November 15, 2007

Configuration data

Configuration systems are a collection of data, a tree of rules, and a set of templates. (Which are arguably just funny rules, but it's convenient to treat template instantiators and rules as separate things) What rules get fired off and when depends in large part on the data. Lets, then, consider the data.

For a configure system we probably don't care much about what type an individual data element is. int, float, boolean, string, whatever -- ultimately these things will get turned to strings and splatted into templates, so adopting a dynamic-language-style morph-on-demand basic data type is a reasonable thing. So we'll do that.

There are things we do care about aside from the actual value of a data element, things we use to decide what rules need firing off.
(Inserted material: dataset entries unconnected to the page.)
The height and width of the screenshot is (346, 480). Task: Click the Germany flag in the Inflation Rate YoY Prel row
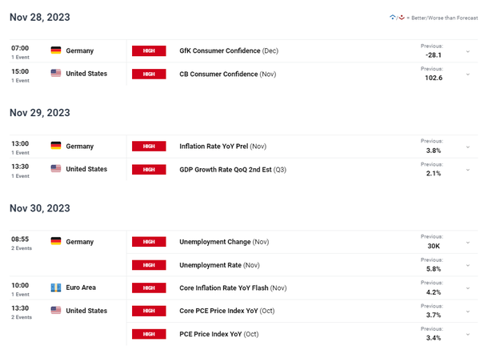[56, 146]
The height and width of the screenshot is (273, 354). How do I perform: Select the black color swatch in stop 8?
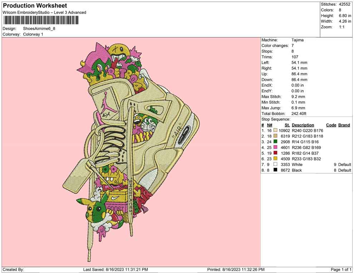point(275,170)
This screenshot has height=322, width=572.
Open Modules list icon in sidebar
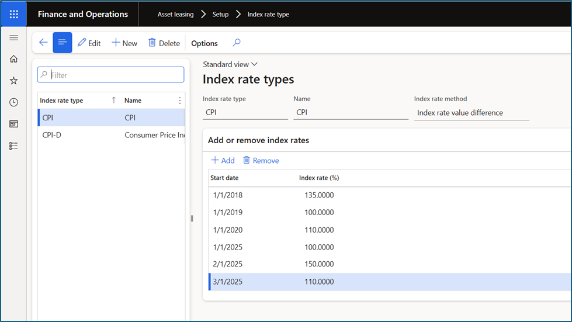point(14,146)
For example, we care if the element:

  1. Has been initialized
  2. Has changed
  3. Has a default value

All of these things are needed to help decide which rules to fire off.

#1 is straightforward enough. If a data element has no value, then we can't use it yet. That means when we're ordering rules to see which we're going to run, we need to run the ones that set the value before we run the ones that use it.
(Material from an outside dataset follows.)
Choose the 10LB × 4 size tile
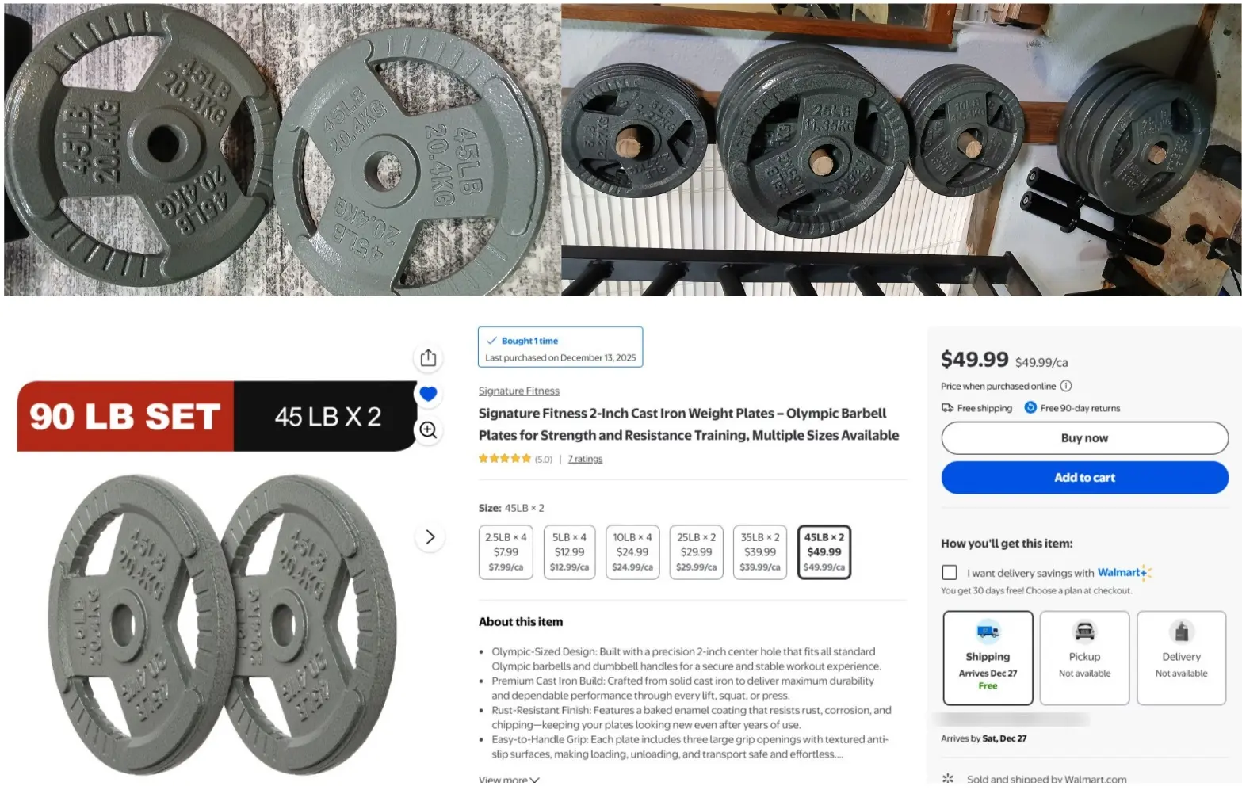The image size is (1242, 790). (632, 552)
#2 is also straightforward. If a rule depends on X, and X changes, then we probably need to re-run the rule. The exception here being that we don't need to run the rule if the rule doesn't actually do anything we need. For example, if rule Foo depends on X and provides Y, and we don't need Y, then there's no point in firing the rule off. Assuming we don't allow side-effects. (Which we aren't, but I'll get to that another time) Whether a data element has changed can also be an interesting question -- who decides? Does the solver engine decide, by comparing the old and new values? Or does a rule affirmatively declare that it's returning X and yes, in fact, X should be considered changed? (And what about the cases where it returns X, with a changed value, but says it hasn't changed? We'll get to that another time too)

#3 is somewhat less straightforward. Configure systems generally don't start from nothing when they run -- there's seed data that has adequate but not necessarily optimal values that you can prime the system with. As a for example, you may not know what the best C integer data type to use is, but it's certainly safe to default to "int". The system may probe for a better value, perhaps long or int64 or something, but in its probing it can use int until it finds a better answer. Or you may, by default, assume you can't fork (a safe assumption) but you can always come back and probe to see if you can.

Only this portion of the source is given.